Multiple disseminated keratoacanthoma-like nodules: a rare form of distant metastases to the skin.

Cutaneous metastases are found in approximately 0.7–10.4% of internal malignancies and they may rarely be the first symptom of the underlying neoplasm [1]. Typically, cutaneous secondaries present as a single, erythematous nodule, occasionally ulcerated, however, other presentations, including erysipelas carcinomatosa, alopecia neoplastica or carcinoma en cuirasse in the course of the breast cancer, or angiomatous tumors in the course of renal carcinoma may be occasionally observed. The metastases assimilating keratoacanthomas are extremely rare [2, 3].

Herein, we present a 72-year-old man, cigarette smoker, who was referred to our department with disseminated skin tumors of unknown etiology. On admission, dome-shaped, inflamed tumors, some of them with central, keratin-filled craters, clinically mimicking keratoacanthomas were observed on the scalp, forehead, nose, neck and trunk (back and left shoulder) (Figures 1, 2). All the lesions developed rapidly during the 2-month period preceding hospitalization.

Figure 1

Keratoacanthoma-like metastatic lesions on the nose and forehead (A) and on the shoulder (B)

Figure 2

A – metastatic carcinoma: the cicumscribed nodular growth pattern. H + E, magn. 20×; B – the features of poorly differentiated carcinoma. H + E, magn. 200×; C – metastatic carcinoma: the tumor cells strongly positive for EMA, magn. 100×

The patient had a history of prostate cancer (Gleason score 3+3) treated with radiotherapy and hormonal therapy 4 years ago, hypertension and emphysema. He also suffered from liver cirrhosis secondary to viral hepatitis B, followed by hepatocellular carcinoma treated with transcatheter arterial chemoembolization (TACE) a year ago.

On admission, laboratory tests revealed leukopenia (2370/mm3), anemia (RBC 4.10 × 106/µl, HGB 13.0 g/dl), thrombocytopenia (49000/µl), elevated aspartate aminotransferase (AST) and γ-glutamyl transferase (GGT) serum levels (78 U/l and 65 U/l, respectively, and D-dimers (6.65 µg/ml). Moreover ultrasound examination of the abdomen showed multiple hyperechogenic lesions covering the liver and X-ray of the thorax showed disseminated round shadows in both middle and lower lung fields.

Biopsy of the skin lesion obtained from the forehead revealed metastatic poorly differentiated carcinoma of unknown origin (Figure 2). The immunochemistry staining showed positive reaction for epithelial membrane antigen (EMA) however other markers (pan-cytokeratin, S-100, Melan A, PSA, AMCAR and CEA) were negative. The expression of Ki67 antigen was lower than 10. Mitotic activity was assessed as 2–3 mitoses per HPF (high power field).

On the computed tomography (CT) scan, new liver tumors were observed and the patient was referred to the Angiosurgery Department to have TACE. During the subsequent therapeutic procedures, the patient’s condition deteriorated significantly and he died from the liver cirrhosis decompensation 3 months after the first hospitalization.

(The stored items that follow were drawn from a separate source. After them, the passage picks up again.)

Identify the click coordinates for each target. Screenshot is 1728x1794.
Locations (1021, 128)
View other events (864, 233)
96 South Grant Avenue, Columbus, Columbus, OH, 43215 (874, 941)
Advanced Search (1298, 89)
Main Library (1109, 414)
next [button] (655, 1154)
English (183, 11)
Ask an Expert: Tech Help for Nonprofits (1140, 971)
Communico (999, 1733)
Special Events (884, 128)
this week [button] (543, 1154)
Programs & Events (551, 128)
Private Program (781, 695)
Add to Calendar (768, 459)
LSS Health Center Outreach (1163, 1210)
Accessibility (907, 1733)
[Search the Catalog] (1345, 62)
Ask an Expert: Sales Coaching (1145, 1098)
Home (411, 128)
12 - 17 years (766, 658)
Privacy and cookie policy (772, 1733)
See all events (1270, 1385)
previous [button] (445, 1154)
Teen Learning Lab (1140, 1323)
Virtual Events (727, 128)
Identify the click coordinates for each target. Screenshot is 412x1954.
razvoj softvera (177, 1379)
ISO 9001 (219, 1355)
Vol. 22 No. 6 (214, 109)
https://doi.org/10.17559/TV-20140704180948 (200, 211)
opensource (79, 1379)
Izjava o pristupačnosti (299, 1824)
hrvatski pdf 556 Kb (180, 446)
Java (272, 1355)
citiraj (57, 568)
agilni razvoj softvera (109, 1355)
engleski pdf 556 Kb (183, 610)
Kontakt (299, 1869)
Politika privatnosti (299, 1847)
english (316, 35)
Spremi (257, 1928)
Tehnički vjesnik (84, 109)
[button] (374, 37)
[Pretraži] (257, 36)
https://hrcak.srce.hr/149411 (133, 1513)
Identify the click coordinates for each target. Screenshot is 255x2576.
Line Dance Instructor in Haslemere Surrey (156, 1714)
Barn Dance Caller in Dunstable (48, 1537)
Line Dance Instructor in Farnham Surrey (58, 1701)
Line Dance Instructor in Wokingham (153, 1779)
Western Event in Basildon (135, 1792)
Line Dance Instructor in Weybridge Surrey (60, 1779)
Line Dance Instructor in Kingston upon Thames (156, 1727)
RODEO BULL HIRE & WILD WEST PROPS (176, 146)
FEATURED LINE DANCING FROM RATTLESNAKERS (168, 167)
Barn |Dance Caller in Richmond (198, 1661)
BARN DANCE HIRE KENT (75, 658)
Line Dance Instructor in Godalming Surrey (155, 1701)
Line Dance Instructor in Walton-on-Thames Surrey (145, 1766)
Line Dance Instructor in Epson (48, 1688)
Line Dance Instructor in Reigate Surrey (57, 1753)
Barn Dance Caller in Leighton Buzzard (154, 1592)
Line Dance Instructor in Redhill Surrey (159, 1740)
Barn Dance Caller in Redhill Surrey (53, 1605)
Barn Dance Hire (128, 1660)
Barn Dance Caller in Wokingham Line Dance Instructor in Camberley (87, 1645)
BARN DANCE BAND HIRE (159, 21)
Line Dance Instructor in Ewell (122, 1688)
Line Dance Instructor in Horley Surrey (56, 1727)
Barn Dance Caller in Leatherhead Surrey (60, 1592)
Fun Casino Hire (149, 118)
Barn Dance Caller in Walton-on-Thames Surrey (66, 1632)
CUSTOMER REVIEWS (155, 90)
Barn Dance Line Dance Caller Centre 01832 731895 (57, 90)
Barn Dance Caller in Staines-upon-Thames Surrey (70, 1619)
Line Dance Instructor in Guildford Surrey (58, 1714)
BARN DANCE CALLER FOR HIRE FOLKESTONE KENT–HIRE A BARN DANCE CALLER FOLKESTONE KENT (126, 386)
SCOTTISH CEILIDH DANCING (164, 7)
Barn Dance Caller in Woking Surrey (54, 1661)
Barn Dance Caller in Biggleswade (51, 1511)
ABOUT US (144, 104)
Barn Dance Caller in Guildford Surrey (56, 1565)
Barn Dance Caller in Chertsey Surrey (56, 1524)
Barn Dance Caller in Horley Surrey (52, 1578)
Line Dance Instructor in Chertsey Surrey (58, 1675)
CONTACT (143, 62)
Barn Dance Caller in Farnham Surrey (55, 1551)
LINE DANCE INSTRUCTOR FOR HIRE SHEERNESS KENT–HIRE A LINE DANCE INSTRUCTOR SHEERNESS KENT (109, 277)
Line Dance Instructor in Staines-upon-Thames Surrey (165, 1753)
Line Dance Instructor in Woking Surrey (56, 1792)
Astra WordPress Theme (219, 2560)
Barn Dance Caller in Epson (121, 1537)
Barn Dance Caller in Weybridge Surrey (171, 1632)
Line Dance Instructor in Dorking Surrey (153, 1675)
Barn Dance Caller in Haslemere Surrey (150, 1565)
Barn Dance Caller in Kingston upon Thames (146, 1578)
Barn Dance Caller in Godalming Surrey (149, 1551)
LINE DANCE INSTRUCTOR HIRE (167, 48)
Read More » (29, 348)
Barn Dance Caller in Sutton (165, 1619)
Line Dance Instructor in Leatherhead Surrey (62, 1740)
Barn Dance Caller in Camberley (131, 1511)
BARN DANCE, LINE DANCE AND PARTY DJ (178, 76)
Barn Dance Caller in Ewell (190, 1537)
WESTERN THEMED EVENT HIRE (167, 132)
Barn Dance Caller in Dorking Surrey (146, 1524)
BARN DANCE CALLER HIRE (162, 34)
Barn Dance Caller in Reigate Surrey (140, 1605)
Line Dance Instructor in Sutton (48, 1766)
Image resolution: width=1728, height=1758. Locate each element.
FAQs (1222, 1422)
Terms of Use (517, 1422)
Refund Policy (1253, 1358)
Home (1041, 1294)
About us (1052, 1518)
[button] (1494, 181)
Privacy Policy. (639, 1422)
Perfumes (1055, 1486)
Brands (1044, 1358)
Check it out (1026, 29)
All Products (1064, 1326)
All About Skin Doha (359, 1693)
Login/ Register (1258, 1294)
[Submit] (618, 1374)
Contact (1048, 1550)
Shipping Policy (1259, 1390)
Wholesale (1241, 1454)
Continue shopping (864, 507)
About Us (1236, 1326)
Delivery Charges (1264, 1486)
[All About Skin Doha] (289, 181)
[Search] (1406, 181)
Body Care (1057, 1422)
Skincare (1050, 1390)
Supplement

Cutaneous metastases from the internal organs clinically mimicking keratoacanthomas are extremely rarely seen in the daily practice. So far, only 11 such cases have been described in the literature [4-6]. In the reported cases, typically, the lesions presented as rapidly growing, solitary, non-tender, firm, dome-shaped nodules with a central plug of keratin, located predominantly on the head (scalp, upper and lower lips, chin). The most common primary malignancy was lung cancer (3 cases), followed by laryngeal, breast, esophagus and bronchial cancer, mesothelioma, chondrosarcoma, anaplastic large cell lymphoma and malignant melanoma (single cases) [6]. In the literature there have been only three descriptions of multiple keratoacanthoma-like metastases. They were first symptom of the underlying lung cancer in the first case [7]. In the second case, the metastases of the laryngeal cancer were observed in the location of the patient’s radiation port [8]. Multiple lesions resembling generalized eruptive keratoacanthomas of Grzybowsky have been described in one case only (a patient with malignant melanoma) [9, 10].

Keratoacanthoma-like metastases were typically observed in middle-aged and elderly patients (age range: 53–79 years). They tended to appear in the course of previously diagnosed internal malignancy rather than they were the first sign of the disease (2 cases). The appearance of the lesions was a bad prognostic factor for the majority of the patients and correlated with short survival and disease progression.

In the presented case, the typical keratoacanthoma-like lesions were disseminated in three body regions (head, neck and trunk) and were a sign of the advanced malignancy. Unfortunately, the performed diagnostic procedures and rapidly worsening patient’s condition did not allow to establish the primary site of malignancy. An important conclusion of the described case is the need to perform a histopathological examination in case of skin lesions resembling keratoacanthoma in a patient with a history of cancer.

Conflict of interest

The authors declare no conflict of interest.